Страница 6 из 13
– Постников соврет – недорого возьмет. Чего ты вообще с этим гадом разговариваешь? Мы же условились?
– Да он сам ко мне подошел, пока я тебя здесь дожидался, – потупился Санька. – Да и как бы мы без него узнали, что уроков не было?
Последнее крыть было нечем: в самом деле, хорош был бы Юрка, кабы вечером взялся живописать бабушке, как прошел очередной учебный день в новой школе.
В этой связи требовалось сочинить другую правдоподобную легенду, объясняющую, где они с Санькой пропадали первую половину дня.
– В общем, так, если мать спросит, где мы с тобой шарились с утра, скажешь, к «Достоевскому» катались.
– Ладно.
– Кстати, ты правильно говорил: надо к дяде Феде еще раз съездить.
Федор Михайлович Копылов, предсказуемо величаемый за глаза «Достоевским», служил начальником ремонтных мастерских при депо Варшавского вокзала. Это был едва ли не единственный знакомый отца по работе, не открестившийся от семейства врага народа и продолжавший, хоть и не столь часто, как раньше, захаживать в гости к Алексеевым-Кашубским.
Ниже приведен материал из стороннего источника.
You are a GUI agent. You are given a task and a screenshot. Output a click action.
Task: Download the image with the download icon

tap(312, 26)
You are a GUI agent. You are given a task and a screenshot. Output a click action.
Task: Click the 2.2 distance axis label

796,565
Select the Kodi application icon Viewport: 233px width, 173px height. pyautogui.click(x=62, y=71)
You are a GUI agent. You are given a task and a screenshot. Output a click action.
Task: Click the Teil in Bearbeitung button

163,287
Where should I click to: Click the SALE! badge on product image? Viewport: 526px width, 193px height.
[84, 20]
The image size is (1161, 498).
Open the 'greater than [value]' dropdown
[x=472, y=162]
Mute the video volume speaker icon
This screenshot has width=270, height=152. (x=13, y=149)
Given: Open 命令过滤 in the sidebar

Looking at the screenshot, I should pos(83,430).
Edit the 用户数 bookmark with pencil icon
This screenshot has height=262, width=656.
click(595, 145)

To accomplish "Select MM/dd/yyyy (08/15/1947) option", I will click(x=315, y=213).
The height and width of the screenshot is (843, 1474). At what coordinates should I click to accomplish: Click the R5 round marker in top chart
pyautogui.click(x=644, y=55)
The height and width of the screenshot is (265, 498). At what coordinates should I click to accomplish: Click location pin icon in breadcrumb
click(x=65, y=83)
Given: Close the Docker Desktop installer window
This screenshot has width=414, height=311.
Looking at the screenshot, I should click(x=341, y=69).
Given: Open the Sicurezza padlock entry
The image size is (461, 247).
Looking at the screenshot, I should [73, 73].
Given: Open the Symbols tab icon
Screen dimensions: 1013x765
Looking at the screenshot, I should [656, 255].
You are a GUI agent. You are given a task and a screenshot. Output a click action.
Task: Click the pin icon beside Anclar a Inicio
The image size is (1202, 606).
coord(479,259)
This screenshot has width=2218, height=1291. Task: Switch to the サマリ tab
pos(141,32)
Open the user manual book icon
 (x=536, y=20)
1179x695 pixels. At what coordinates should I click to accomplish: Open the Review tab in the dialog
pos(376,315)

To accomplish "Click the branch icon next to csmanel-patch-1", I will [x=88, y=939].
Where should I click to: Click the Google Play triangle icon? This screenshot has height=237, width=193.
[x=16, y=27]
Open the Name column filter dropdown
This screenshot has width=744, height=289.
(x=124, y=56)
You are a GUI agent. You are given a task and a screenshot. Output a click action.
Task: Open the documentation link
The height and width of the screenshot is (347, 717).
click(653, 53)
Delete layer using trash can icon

Когда в середине лета объявили о старте общегородского движения «Пионеры – фронту» и ленинградские школьники начали собирать цветной металлолом, необходимый для изготовления патронов и снарядов, благодаря «Достоевскому» Юрка и Санька скоро выбились в передовики и даже получили одну на двоих почетную грамоту.
А секрет удачливости в данном случае заключался в том, что Федор Михайлович распорядился, чтобы приятелей пропускали на «кладбище паровозов», где он сам лично показал, какие детали могут представлять интерес для оборонной промышленности. И даже снабдил мальчишек необходимым инструментом.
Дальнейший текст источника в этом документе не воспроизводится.